David Kisor, R.Ph., B.S., Pharm.D.
Dr. David Kisor is a professor of pharmacokinetics and chair of the Department of Pharmaceutical and Biomedical Sciences at the Raabe College of Pharmacy at Ohio Northern University. Kisor came to ONU from GlaxoWellcome, (originally Burroughs Wellcome Co. and now GlaxoSmithKline), where he was a research scientist in Pharmacokinetics & Drug Metabolism, focusing on the development of purine analog anti-leukemia drugs, including the drug nelarabine, a derivative of guanine, one of the “building blocks of life,” that was marketed in the U.S. in 2005. His focus at ONU has been pharmacokinetics and the relationship between genetics and pharmacokinetics. He has integrated pharmacogenetics into the pharmacokinetics subject matter since 1998.

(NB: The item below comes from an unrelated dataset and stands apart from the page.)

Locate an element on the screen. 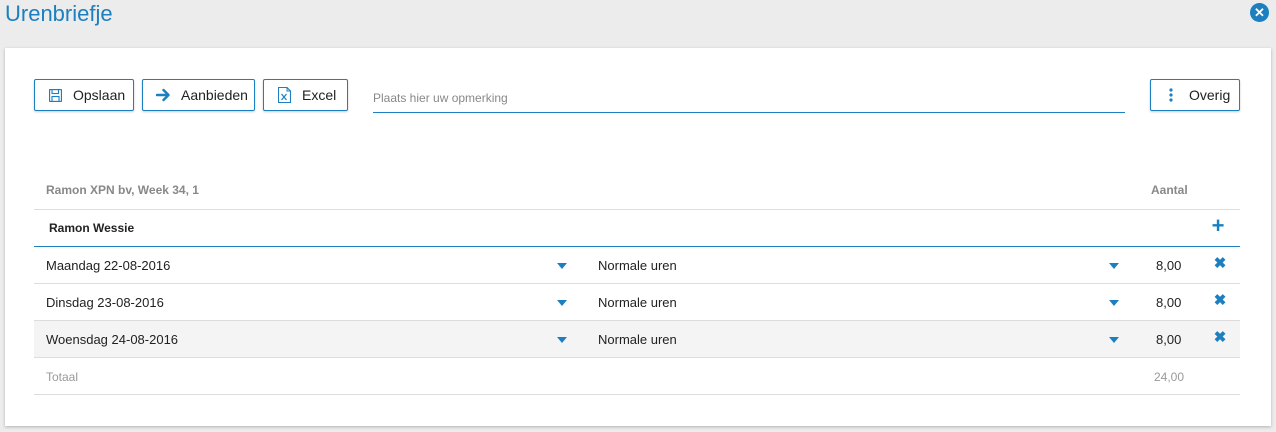  row-date: Maandag 22-08-2016 is located at coordinates (108, 266).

Recently, his plan for the integration of pharmacogenetics and personalized medicine throughout the six-year PharmD program at the Raabe College of Pharmacy was adopted by the college faculty at-large. In spring 2012, Kisor will offer a University-wide, public-access course on evaluation of a human genome through his blog. Additionally, he, along with Drs. Jon Sprague, Michael Kane and Jeff Talbot, is co-authoring a student-based textbook on the interface of pharmacogenetics, pharmacokinetics and pharmacodynamics in personalized medicine. Kisor also serves as the college’s representative to the Personalized Medicine Coalition. The Raabe College of Pharmacy is the only college of pharmacy in the country that belongs to the PMC, an interdisciplinary organization leading the way in the implementation of personalized medicine in the U.S.
"In history, we rarely have the opportunity to be part of something that promises to profoundly change our world. In medicine, in pharmacy, it is genomics, and our students understand this is the ‘here and now’ future of our profession. Their applications of pharmacogenomics will lead our profession to greater, positive change."
“The college has been teaching ‘personalized medicine’ for more than a decade and has committed to being a leader in pharmacogenetics education.”
“We recognize the promise of the human genome project, pharmacogenomics and personalized medicine, and are working to make personalized medicine an expectation of our students.”